As Blair was to Iraq, Cameron is to Libya

Update: 2015-06-17 06:00 GMT
British Prime Minister David Cameron. (Photo: AFP)

London: Call me petulant, but I’m not sure Britain is getting credit for our fine work in Libya. The Islamic State, till recently present only in the semi-mythical lands of Syria and Iraq has now set up residence in the Libyan town of Sirte. Which is a hell of a lot closer to Italy than we are.

Also, Derna. That’s another town they’ve got. I’d never heard of Derna before, but apparently, Isis has held it since last October. Last week they took a group of six-year-olds to watch a beheading. Derna to Crete is less than Liverpool to Dublin. You could almost swim it.

A “key reason” for the Isis success in Libya, reported the Washington Post last week, “is the chaos that has enveloped this nation since the 2011 Arab Spring revolt”. Only — and I know it’s a little thing — but isn’t a “key reason” for that chaos the way we bombed everything? You can’t have forgotten. David Cameron’s lips got terribly thin, remember, and his eyes burned with the holy conviction that everything in Libya would get much better if we could find something to bomb. Or, better still, persuade America to bomb it. And then, when it didn’t get better at all, we just seem to have… wandered off. Whistling. As if the sheer, utter, hopeless collapse of a state, and the bombsweren’t connected at all.

Syria, of course, is supposed to be the counterfactual. “We left Syria alone,” say the hawks. “We wanted to bomb, and the likes of you wouldn’t let us! And look what happened! Isis all over the place!” Which is a strange argument because, well, it wasn’t Isis they were going to bomb, was it? It was the people Isis are fighting; the Army of the very, very horrible — although evidently less horrible — Bashar Assad. Which Isis might not have been altogether distraught about. True, we are still told, again and again, that removing Assad in a timely manner would have led to “the moderate Syrian opposition” taking control. This, though, like the whole basis for our endeavours in Libya, seems to have been a bit of a hopeful punt. That baseless familiar belief, that if you blow up something nasty, something nicer will arise.

Last year I interviewed Tony Blair for GQ. He’s tricky. Yet now and again, despite himself, he couldn’t help but be interesting. “Where I’ve changed,” he said at one point, “is with my view that if you can have evolutionary change, it is better than revolutionary change.”

With Iraq, of course, Blair clings to the view that evolution would have been impossible. I suppose he has to, because the alternative would be too many nights spent screaming into a pillow. Even so, this comes from a man who put regime change at the heart of our foreign policy. An instinctive, belief that, if you can make a nasty government go away, a Western-style democracy will follow.

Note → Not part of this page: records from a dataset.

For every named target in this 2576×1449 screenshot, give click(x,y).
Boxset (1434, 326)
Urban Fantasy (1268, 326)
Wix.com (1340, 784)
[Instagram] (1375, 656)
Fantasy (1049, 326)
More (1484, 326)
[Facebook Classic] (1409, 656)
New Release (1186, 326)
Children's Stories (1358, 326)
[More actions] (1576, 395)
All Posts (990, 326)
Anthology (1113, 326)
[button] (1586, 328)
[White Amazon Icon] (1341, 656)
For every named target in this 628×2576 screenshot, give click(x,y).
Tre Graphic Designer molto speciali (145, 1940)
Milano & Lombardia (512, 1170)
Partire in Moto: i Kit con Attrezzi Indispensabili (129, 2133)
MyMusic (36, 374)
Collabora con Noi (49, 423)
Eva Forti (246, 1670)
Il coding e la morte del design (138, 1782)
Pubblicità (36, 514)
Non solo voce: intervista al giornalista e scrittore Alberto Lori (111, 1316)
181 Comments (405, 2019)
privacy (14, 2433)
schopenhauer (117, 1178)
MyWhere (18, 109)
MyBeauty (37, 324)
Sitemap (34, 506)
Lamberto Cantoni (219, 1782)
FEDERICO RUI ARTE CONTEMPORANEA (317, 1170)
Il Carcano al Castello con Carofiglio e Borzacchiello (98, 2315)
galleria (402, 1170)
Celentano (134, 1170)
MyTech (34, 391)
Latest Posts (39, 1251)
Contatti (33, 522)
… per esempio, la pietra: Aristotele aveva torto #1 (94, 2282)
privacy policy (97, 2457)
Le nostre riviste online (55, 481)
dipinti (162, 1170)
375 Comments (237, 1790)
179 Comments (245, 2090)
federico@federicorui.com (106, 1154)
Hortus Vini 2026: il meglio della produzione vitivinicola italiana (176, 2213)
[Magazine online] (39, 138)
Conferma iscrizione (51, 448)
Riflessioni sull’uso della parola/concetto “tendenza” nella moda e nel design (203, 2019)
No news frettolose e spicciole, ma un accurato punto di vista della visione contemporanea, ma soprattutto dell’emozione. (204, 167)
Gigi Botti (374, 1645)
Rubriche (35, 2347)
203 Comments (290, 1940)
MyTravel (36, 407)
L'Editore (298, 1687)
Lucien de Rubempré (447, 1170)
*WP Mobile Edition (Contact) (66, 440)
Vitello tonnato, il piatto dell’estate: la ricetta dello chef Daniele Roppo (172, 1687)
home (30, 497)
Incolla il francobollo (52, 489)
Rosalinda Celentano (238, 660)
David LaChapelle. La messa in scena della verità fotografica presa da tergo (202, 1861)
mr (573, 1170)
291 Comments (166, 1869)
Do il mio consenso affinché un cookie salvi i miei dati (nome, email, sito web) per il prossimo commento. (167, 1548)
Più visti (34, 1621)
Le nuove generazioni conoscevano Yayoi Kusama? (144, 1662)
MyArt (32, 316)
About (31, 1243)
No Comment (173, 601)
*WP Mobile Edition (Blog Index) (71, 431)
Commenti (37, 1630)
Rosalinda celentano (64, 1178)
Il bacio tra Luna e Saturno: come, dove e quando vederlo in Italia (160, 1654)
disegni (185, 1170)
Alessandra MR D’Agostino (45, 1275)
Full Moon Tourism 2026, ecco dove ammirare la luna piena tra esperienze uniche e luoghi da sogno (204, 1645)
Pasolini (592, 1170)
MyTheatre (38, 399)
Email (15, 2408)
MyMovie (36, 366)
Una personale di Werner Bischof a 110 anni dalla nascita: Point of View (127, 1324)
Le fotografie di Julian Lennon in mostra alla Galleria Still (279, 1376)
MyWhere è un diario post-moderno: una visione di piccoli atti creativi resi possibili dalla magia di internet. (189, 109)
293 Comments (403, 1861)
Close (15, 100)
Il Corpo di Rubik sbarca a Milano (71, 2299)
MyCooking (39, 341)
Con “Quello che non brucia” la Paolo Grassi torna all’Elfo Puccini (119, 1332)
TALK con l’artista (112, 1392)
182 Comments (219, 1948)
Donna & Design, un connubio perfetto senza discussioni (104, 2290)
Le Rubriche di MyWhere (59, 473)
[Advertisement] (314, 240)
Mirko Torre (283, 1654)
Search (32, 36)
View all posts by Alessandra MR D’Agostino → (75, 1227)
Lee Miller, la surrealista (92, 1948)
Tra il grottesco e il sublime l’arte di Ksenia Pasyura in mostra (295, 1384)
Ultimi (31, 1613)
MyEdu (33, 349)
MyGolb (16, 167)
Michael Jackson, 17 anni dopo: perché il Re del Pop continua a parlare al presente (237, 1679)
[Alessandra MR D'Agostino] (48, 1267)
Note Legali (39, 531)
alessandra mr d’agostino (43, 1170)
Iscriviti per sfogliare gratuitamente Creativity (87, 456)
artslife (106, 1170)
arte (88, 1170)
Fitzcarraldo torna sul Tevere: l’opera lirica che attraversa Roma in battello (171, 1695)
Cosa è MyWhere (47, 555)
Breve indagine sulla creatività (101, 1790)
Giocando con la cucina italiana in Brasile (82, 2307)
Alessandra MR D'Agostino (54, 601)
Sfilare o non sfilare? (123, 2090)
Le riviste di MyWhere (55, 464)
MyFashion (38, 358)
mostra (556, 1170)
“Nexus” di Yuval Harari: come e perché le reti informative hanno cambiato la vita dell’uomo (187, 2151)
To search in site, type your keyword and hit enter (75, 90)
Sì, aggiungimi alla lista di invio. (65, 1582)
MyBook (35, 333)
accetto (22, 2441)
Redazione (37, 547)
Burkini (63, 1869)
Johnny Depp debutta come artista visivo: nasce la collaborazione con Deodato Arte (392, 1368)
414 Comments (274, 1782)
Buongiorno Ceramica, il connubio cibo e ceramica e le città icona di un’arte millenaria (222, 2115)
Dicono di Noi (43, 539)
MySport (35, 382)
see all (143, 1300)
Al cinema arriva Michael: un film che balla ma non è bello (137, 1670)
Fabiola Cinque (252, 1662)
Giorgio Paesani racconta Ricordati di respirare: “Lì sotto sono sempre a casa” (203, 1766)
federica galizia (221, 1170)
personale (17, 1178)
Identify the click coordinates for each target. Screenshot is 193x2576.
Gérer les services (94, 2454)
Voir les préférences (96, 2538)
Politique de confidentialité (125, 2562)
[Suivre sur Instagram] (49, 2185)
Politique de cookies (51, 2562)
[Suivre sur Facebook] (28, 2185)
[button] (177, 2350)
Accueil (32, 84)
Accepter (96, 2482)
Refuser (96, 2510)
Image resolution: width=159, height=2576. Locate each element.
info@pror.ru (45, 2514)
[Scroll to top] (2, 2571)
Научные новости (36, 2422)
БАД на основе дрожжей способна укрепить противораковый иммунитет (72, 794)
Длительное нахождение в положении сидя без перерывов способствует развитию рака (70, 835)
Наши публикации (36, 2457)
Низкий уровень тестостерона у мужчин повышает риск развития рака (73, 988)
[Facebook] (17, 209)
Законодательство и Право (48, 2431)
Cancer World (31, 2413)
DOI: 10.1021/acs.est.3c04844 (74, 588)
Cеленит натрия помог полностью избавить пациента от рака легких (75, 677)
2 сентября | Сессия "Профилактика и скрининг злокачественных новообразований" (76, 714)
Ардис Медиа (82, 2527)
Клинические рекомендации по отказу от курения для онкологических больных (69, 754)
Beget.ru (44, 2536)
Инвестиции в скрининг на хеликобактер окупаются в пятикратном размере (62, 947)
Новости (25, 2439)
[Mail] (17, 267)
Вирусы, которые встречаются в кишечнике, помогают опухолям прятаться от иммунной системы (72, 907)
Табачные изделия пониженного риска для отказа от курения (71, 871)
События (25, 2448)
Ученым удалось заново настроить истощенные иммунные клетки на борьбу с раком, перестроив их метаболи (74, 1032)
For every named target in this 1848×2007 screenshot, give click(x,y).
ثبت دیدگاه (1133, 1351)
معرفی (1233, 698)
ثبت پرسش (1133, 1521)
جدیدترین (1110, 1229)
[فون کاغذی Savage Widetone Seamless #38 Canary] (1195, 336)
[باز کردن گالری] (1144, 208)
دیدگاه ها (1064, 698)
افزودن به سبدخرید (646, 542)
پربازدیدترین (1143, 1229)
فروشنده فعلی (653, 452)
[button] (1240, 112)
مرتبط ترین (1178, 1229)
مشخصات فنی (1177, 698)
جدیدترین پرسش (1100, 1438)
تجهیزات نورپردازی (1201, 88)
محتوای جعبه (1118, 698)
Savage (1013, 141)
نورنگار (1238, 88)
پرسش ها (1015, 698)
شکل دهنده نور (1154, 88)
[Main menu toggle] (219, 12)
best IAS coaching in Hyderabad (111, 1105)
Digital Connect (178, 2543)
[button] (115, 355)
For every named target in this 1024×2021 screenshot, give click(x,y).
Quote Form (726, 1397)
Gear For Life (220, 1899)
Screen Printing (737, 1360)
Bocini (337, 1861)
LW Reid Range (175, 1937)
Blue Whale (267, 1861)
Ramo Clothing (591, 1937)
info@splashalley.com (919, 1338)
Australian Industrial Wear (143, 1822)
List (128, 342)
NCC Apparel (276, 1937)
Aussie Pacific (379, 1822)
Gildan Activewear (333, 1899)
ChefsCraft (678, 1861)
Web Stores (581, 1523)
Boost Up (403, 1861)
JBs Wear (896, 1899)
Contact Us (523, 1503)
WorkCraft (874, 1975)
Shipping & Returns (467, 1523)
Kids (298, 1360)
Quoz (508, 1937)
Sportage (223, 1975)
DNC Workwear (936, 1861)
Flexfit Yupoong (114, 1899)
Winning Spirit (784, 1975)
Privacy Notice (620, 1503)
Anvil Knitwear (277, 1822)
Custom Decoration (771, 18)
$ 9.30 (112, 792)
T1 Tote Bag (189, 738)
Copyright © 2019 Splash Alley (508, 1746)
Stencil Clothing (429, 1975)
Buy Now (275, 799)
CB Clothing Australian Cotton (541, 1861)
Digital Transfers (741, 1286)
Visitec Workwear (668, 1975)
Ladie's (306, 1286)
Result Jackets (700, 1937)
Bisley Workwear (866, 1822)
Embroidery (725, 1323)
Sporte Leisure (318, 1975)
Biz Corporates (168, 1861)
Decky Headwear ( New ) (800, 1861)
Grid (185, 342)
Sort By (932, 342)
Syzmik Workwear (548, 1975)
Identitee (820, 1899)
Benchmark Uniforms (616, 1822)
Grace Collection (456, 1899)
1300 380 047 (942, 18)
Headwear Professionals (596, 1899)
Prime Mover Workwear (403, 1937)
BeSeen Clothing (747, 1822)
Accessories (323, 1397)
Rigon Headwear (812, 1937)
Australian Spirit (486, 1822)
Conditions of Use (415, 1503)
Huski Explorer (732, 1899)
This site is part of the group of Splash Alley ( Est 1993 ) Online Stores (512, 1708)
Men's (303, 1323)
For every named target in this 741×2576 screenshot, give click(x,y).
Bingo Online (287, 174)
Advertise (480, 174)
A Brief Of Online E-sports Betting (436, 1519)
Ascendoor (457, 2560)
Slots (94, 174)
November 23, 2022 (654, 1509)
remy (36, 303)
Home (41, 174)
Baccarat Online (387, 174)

Only a lunatic could still believe that after the Arab Spring, and despite what his detractors say, I don’t think Blair is one. His naivety in Iraq is his legacy; he’s the guy who tried to bomb things better, and actually bombed them far worse. The thing is, so is Cameron.

Look to the failed state of Libya, and there’s no other conclusion to which you can come. The strategy didn’t work. Things are not better, not for Libya, nor for us, either. And yet, nobody seems to care. Nobody blames him. Nobody ridicules his arrogance, for believing he could blow stuff up, and then sit back, waiting for the rubble to fall into line. Nobody asks whether Gaddafi could have been dealt with another way. It’s as though somebody else blew the place up, long, long ago. But it wasn’t somebody else. It was him. And it was just the other day.